Task instructions
Where in the records does the word "computer" appear? Copy each line that holds it.

Data excerpts
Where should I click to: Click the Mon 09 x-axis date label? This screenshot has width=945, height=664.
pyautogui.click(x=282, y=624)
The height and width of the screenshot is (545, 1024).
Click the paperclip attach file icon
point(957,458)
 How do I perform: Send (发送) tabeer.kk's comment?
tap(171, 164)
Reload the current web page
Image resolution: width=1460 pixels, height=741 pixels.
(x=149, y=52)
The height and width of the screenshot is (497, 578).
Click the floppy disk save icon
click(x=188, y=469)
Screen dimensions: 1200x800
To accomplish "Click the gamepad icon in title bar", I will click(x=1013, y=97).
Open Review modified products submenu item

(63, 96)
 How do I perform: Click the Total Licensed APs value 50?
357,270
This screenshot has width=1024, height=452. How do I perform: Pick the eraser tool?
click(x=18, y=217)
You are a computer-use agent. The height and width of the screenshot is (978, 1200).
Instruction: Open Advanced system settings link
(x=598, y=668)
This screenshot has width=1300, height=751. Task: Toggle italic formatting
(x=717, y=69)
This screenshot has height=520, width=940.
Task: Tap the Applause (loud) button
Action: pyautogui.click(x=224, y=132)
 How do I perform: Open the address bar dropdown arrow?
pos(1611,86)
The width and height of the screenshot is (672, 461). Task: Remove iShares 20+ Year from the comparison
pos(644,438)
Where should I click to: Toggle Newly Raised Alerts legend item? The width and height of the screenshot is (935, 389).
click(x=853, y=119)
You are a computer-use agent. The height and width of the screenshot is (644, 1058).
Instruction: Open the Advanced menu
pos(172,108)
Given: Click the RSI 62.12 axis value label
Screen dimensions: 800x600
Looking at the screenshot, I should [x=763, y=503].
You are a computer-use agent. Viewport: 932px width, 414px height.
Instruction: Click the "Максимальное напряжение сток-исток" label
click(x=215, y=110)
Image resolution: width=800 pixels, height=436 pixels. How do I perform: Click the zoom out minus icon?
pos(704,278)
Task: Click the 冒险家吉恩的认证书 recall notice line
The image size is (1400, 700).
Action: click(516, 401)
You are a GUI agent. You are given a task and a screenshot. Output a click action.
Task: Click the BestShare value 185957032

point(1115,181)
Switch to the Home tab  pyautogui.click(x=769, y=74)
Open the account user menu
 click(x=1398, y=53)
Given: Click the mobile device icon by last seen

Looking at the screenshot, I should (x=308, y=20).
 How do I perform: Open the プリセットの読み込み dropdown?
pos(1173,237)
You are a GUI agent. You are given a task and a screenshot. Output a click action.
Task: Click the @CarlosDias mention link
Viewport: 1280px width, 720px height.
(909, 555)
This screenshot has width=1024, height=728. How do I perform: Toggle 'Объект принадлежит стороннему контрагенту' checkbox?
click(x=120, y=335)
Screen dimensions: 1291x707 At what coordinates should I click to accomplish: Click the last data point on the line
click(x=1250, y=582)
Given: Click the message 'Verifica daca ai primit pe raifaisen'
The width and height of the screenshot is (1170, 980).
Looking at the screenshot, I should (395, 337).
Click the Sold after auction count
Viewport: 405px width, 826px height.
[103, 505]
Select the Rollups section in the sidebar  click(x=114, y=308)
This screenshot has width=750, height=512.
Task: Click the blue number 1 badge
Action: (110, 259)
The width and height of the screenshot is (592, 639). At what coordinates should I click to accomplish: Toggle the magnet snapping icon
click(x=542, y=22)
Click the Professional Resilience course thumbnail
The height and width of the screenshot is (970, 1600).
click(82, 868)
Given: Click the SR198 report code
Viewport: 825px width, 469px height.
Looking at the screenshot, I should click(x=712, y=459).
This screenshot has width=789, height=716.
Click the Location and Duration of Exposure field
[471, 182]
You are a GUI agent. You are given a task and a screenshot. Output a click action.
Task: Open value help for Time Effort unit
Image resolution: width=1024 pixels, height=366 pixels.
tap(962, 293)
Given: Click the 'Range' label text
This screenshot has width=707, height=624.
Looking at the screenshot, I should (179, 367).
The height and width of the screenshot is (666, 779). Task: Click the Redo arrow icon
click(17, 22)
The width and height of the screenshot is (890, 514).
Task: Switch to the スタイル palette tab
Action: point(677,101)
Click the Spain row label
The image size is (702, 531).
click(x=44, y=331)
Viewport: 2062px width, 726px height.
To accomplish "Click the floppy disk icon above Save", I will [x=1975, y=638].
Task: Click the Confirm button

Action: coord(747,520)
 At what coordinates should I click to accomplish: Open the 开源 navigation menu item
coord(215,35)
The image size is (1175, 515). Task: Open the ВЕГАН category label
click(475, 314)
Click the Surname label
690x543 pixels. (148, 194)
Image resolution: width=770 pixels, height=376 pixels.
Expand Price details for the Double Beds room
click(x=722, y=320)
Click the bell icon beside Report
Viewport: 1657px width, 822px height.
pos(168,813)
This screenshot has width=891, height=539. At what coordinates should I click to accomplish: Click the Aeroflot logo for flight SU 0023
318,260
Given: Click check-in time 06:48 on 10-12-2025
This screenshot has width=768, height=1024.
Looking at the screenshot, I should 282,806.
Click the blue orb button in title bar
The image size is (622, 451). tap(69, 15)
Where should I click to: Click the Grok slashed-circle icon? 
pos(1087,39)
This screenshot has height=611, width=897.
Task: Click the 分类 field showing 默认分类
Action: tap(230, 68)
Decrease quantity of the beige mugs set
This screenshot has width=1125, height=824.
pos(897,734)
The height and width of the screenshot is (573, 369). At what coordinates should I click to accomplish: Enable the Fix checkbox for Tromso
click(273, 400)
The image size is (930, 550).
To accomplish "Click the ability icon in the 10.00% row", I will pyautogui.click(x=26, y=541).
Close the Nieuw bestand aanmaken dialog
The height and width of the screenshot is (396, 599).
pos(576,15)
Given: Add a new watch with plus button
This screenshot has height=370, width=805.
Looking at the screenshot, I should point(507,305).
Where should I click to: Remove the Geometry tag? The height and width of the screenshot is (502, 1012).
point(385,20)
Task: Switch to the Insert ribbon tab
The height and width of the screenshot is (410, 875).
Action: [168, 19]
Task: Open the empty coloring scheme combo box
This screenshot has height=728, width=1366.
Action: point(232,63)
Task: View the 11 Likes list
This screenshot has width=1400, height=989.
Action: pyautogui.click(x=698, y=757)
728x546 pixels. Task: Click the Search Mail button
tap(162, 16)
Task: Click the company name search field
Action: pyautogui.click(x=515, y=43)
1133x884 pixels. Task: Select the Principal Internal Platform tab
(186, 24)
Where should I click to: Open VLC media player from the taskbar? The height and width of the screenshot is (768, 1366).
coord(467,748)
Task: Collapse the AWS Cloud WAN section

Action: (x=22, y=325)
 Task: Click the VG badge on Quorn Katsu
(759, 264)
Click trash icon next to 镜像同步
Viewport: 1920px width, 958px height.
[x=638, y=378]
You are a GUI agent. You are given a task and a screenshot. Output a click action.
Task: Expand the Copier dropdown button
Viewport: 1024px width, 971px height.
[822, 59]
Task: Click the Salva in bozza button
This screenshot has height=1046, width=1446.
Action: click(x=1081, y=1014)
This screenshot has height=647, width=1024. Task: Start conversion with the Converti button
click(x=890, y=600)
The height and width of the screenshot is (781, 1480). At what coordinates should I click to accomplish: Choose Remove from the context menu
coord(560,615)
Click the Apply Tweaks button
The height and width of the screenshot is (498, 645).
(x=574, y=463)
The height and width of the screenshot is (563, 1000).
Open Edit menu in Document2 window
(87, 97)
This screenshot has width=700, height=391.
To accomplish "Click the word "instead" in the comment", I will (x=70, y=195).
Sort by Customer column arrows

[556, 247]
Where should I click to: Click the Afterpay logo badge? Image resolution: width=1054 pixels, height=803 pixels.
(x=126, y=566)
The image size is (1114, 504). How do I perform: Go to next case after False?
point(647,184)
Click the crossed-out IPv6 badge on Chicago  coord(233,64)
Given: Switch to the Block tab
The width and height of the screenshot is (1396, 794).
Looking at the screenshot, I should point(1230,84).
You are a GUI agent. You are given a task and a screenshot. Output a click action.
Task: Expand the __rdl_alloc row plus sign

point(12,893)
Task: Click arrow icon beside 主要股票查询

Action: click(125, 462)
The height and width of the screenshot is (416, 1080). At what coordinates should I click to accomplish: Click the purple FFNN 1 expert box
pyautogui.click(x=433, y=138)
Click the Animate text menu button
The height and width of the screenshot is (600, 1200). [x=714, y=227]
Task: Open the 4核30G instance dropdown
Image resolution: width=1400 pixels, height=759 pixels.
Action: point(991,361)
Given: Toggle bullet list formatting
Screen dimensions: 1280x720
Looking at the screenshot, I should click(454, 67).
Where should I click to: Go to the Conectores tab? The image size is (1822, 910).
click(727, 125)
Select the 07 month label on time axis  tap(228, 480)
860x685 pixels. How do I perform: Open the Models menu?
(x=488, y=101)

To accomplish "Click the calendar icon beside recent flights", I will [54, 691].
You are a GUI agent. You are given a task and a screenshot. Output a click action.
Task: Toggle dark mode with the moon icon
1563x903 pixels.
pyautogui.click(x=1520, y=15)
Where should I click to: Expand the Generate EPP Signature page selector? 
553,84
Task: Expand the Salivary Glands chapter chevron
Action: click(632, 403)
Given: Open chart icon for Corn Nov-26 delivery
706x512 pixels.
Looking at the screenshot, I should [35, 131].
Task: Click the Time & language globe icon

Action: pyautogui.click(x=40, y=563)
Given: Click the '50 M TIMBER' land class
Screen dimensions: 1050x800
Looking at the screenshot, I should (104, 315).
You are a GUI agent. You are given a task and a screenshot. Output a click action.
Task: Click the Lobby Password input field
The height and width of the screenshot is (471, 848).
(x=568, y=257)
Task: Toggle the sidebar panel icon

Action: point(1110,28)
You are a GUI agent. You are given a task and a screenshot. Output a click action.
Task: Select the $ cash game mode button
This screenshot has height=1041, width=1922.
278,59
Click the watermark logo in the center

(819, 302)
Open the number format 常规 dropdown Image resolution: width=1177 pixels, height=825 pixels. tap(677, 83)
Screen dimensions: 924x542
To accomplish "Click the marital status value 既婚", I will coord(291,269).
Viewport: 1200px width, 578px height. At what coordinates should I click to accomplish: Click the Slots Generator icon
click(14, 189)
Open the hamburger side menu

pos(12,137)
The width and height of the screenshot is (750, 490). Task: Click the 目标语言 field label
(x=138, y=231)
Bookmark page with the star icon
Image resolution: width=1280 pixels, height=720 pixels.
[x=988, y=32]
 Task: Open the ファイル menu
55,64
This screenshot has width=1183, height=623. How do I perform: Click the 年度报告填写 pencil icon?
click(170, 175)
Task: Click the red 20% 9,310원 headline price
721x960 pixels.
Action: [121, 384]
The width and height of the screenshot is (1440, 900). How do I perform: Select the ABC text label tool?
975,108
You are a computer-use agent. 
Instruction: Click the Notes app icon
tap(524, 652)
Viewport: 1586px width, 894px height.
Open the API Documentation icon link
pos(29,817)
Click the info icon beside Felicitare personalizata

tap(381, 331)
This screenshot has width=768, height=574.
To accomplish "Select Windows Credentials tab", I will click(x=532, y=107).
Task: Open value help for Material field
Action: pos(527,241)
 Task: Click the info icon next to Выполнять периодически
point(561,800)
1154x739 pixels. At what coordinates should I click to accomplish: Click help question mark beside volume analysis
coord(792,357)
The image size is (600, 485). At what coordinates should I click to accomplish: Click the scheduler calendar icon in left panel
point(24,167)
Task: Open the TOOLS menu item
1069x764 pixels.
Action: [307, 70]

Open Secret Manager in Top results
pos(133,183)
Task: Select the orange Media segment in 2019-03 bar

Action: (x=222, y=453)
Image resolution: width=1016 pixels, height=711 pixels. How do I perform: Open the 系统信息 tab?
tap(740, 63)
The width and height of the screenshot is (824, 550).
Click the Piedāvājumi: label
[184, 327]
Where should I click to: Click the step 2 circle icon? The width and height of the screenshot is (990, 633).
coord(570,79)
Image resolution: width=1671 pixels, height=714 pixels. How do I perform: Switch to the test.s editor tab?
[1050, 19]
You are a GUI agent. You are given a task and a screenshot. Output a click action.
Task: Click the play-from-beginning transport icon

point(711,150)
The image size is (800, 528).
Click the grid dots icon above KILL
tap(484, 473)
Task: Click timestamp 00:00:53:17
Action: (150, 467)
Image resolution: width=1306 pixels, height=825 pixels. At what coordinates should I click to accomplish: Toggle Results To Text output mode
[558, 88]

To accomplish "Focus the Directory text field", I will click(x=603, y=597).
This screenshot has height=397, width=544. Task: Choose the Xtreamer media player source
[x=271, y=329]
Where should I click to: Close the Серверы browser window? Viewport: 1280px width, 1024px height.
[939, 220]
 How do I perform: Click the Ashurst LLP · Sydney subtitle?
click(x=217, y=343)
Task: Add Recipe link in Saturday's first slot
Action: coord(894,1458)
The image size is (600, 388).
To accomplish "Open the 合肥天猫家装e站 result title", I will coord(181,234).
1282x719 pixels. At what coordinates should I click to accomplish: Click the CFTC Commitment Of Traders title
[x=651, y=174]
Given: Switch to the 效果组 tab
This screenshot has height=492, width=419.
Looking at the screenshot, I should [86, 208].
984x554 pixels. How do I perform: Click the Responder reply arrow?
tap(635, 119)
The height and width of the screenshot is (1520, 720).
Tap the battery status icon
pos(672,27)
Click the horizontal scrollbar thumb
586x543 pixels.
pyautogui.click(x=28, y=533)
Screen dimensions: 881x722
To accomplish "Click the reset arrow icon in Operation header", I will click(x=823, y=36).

Result of the exercise
You are a computer-use agent. The height and width of the screenshot is (978, 1200).
You are a computer-use agent. The height and width of the screenshot is (644, 1058).
You are a computer-use agent. Viewport: 932px width, 414px height.
You are a computer-use agent. 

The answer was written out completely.